▶ **Objetivo declarado 1**
Transcribe sin cambios el fragmento del texto sobre el Centro George Pompidou que va desde "Sustituir cualquier asomo" hasta "de los tiempos.".
▶ **Objetivo declarado 2**
Responde, según el texto sobre el Centro George Pompidou:
(a) ¿Qué artista nombra el texto como ejemplo de apuesta del Centro George Pompidou?
(b) ¿Qué resulta siempre más rentable que la emisión de una buena película, según el texto?
(c) ¿Sobre qué tema propone el texto organizar una multitudinaria exposición?

Llama la atención el conservadurismo de apuestas como la del Centro
George Pompidou, creado para navegar, precisamente, en la dirección
opuesta. Apostar por Jeff Koons, o por alguien semejante, no tiene nada
de innovador sino que responde a una búsqueda de seguridad que recuerda
los mismos mecanismos que rigen en los circuitos del lavado del dinero
negro. Presentar el fraude como arte es una inversión segura en un mundo
paulatinamente domesticado en la falta de complejidad intelectual.
Sustituir cualquier asomo de trascendencia estética por el puro
espectáculo es asegurar colas en las taquillas, del mismo modo en que
los programas basura de la televisión siempre serán más rentables que la
emisión de una buena película. La trampa es que el Centro George
Pompidou y las instituciones artísticas que realizan operaciones
parecidas no asuman abiertamente su carácter antivanguardista y
retrógrado, una explícita traición al legado moderno, y expresen su
acatamiento simbólico —y quizá explícito— a este capitalismo de casino
que, como cloaca apenas disimulada, necesita de los circuitos de sucia
alquimia que tan bien me enseñó mi compañero de vuelo. Si lo hicieran
sabríamos a qué atenernos. ¿Por qué no organizar una multitudinaria
exposición sobre cómo el fraude se transfigura en arte? Eso sí sería
mostrar el signo de los tiempos.

Entradas del conjunto de datos:
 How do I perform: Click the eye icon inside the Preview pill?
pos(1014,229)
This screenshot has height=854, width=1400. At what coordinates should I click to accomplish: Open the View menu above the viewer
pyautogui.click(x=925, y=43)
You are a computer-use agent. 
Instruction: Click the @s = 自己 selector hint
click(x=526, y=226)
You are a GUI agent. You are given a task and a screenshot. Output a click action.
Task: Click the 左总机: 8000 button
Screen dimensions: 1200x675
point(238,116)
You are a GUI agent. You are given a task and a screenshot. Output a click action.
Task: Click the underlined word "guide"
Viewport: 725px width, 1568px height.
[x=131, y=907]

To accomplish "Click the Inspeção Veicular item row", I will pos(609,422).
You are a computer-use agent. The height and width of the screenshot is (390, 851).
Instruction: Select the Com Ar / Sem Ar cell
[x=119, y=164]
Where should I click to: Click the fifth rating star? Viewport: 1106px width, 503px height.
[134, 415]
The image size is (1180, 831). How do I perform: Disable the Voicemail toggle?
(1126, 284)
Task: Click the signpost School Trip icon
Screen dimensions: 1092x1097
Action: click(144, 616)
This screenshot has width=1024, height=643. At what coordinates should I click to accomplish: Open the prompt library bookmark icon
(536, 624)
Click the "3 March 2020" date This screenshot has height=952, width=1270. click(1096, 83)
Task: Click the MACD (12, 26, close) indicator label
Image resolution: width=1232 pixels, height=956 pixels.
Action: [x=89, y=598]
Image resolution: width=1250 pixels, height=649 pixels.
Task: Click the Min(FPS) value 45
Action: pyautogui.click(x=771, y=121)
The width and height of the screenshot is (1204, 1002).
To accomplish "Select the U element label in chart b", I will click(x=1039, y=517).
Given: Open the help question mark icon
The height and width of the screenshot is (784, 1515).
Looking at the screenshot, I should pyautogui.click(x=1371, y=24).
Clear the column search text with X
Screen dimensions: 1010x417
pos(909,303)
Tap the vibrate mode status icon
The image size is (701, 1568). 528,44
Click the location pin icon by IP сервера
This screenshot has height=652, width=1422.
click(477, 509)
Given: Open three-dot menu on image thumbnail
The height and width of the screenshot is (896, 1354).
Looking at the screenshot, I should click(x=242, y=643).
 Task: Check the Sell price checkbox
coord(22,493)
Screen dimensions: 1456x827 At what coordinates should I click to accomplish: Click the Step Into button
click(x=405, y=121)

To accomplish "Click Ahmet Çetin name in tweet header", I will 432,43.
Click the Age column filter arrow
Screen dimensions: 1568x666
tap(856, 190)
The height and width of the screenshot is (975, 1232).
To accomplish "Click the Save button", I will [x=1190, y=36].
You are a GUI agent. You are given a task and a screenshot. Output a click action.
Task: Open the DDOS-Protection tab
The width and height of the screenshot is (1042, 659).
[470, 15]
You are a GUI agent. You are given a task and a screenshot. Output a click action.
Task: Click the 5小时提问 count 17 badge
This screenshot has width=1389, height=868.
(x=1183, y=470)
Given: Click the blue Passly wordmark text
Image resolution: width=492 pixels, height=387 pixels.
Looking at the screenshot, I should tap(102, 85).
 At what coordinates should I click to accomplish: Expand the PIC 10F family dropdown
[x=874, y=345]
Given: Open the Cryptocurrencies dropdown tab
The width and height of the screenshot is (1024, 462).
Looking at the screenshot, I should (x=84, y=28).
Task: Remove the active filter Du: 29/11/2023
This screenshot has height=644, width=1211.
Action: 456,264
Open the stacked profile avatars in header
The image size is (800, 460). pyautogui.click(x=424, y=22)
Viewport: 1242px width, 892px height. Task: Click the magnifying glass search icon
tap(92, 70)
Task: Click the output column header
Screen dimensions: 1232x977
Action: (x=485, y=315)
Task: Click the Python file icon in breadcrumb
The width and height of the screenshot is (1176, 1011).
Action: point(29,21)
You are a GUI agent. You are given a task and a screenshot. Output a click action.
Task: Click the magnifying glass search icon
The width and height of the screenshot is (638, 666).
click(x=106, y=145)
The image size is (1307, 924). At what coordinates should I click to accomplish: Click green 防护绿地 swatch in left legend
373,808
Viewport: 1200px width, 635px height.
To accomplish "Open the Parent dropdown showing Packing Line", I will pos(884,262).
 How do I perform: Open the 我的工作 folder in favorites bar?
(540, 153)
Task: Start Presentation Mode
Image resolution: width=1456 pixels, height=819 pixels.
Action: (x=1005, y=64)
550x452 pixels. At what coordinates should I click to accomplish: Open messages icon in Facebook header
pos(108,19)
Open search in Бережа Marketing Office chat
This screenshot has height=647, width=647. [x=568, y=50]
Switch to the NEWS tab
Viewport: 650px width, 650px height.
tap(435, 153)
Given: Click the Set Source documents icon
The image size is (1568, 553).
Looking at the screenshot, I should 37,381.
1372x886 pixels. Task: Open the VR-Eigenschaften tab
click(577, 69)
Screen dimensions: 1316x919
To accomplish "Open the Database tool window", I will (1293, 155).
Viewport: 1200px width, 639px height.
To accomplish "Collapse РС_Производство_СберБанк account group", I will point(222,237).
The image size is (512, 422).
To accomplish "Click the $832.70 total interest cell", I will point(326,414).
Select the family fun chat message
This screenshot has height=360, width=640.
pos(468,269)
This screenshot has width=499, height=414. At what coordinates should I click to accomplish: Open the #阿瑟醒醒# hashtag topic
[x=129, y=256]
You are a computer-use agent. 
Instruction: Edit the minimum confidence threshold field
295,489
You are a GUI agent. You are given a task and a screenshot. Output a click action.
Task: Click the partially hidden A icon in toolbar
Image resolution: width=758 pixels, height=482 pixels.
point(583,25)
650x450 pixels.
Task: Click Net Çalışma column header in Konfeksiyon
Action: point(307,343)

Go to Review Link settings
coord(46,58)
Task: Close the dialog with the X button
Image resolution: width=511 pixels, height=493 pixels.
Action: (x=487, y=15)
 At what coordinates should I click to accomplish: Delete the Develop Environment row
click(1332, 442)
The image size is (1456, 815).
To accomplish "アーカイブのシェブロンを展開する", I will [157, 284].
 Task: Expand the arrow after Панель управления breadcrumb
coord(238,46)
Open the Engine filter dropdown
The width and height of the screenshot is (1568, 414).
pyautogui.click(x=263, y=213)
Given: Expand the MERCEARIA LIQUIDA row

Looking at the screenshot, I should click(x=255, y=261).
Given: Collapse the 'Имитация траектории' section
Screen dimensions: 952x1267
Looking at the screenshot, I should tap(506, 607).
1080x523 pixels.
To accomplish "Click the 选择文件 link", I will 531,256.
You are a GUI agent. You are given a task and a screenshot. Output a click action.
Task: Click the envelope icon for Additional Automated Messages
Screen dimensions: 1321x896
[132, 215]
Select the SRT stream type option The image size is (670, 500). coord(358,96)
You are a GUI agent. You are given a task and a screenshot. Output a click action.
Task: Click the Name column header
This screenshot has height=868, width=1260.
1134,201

▶ **Respuesta desarrollada 1**
Sustituir cualquier asomo de trascendencia estética por el puro
espectáculo es asegurar colas en las taquillas, del mismo modo en que
los programas basura de la televisión siempre serán más rentables que la
emisión de una buena película. La trampa es que el Centro George
Pompidou y las instituciones artísticas que realizan operaciones
parecidas no asuman abiertamente su carácter antivanguardista y
retrógrado, una explícita traición al legado moderno, y expresen su
acatamiento simbólico —y quizá explícito— a este capitalismo de casino
que, como cloaca apenas disimulada, necesita de los circuitos de sucia
alquimia que tan bien me enseñó mi compañero de vuelo. Si lo hicieran
sabríamos a qué atenernos. ¿Por qué no organizar una multitudinaria
exposición sobre cómo el fraude se transfigura en arte? Eso sí sería
mostrar el signo de los tiempos.

▶ **Respuesta desarrollada 2**
(a) Jeff Koons.
(b) Los programas basura de la televisión.
(c) Sobre cómo el fraude se transfigura en arte.